Although VACV-specific memory CD8+ T cells may have functional differences in the absence of microbiota [61], and despite reduced titres of VACV-specific neutralising antibodies, GF animals were protected as well as SPF mice from i.n. challenge with VACV one month (Fig 7D–7F). SPF mice that had been treated with antibiotic were also protected as well as control mice at 3 months after vaccination (S9 Fig). This reflects the solid immunity induced by vaccination in all groups and consequential resistance to challenge with a high dose of VACV. These conditions might not be suitable to reveal subtle differences in protection between the groups used, because the vaccination in our study may have resulted in the humoral or/and cellular adaptive immune response reaching a threshold, leading to full protection against challenge. Lower immunising doses or longer duration between vaccination and challenge might show differences. Nonetheless, this study illustrates the possible influence of skin microbiota for the generation of anti-VACV antibodies and this observation is important for vaccine development, as intradermal vaccination with other live vaccines might induce local expansion and changes in the composition of microbiota, and therefore, may influence the efficacy of vaccination.

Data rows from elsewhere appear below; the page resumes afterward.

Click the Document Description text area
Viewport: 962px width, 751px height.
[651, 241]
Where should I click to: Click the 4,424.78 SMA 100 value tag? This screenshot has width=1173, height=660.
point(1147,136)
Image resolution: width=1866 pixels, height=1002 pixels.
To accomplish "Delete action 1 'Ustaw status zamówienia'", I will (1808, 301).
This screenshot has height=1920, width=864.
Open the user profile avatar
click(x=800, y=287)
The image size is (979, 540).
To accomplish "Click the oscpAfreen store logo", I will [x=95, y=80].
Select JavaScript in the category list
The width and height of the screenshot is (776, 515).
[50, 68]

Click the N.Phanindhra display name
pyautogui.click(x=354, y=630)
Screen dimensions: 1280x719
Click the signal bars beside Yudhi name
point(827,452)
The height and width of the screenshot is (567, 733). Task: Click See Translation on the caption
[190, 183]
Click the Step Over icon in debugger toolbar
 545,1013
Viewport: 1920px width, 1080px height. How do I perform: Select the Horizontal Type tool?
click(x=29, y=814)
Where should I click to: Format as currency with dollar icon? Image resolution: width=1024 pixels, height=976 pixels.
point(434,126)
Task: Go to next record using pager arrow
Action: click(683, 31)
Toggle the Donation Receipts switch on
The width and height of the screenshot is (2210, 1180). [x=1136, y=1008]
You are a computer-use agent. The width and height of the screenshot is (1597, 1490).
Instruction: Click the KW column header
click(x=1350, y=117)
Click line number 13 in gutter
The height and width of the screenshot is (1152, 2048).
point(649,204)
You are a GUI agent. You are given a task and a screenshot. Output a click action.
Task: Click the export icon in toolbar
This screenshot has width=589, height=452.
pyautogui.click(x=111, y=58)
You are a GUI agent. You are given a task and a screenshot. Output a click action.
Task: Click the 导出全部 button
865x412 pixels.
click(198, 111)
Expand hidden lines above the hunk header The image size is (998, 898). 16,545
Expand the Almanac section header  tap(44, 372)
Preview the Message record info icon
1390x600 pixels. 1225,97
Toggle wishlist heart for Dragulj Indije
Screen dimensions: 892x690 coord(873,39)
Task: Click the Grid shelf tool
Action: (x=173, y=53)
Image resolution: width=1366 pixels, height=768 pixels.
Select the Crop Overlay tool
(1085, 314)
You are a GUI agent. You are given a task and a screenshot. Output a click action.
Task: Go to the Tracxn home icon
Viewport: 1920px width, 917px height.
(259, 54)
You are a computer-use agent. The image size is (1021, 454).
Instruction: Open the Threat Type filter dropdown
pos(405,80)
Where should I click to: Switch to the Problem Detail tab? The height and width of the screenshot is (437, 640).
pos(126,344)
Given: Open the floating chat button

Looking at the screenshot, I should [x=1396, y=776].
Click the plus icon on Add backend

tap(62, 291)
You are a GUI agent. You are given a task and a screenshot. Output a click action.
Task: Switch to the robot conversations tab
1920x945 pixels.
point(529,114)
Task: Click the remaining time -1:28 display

In conclusion, this study demonstrates that i.d. vaccination with VACV induces substantial local bacterial infection derived from skin microbiota, which function as adjuvant to increase the innate immune response leading to greater skin inflammation. The enhanced bacteria induced formation of larger dermal lesions either by direct bacterial-induced cytotoxicity or immunopathology. Vaccination with VACV generates robust long lasting immune responses that eradicated smallpox from man [1] and can protect mice from lethal challenge [21,60]. As shown here, such protective immunity does not require additional stimuli from microbiota or other adjuvants. However, further activation of the innate immune system provided by skin microbiota might have a beneficial effect on the immunogenicity of other vaccines.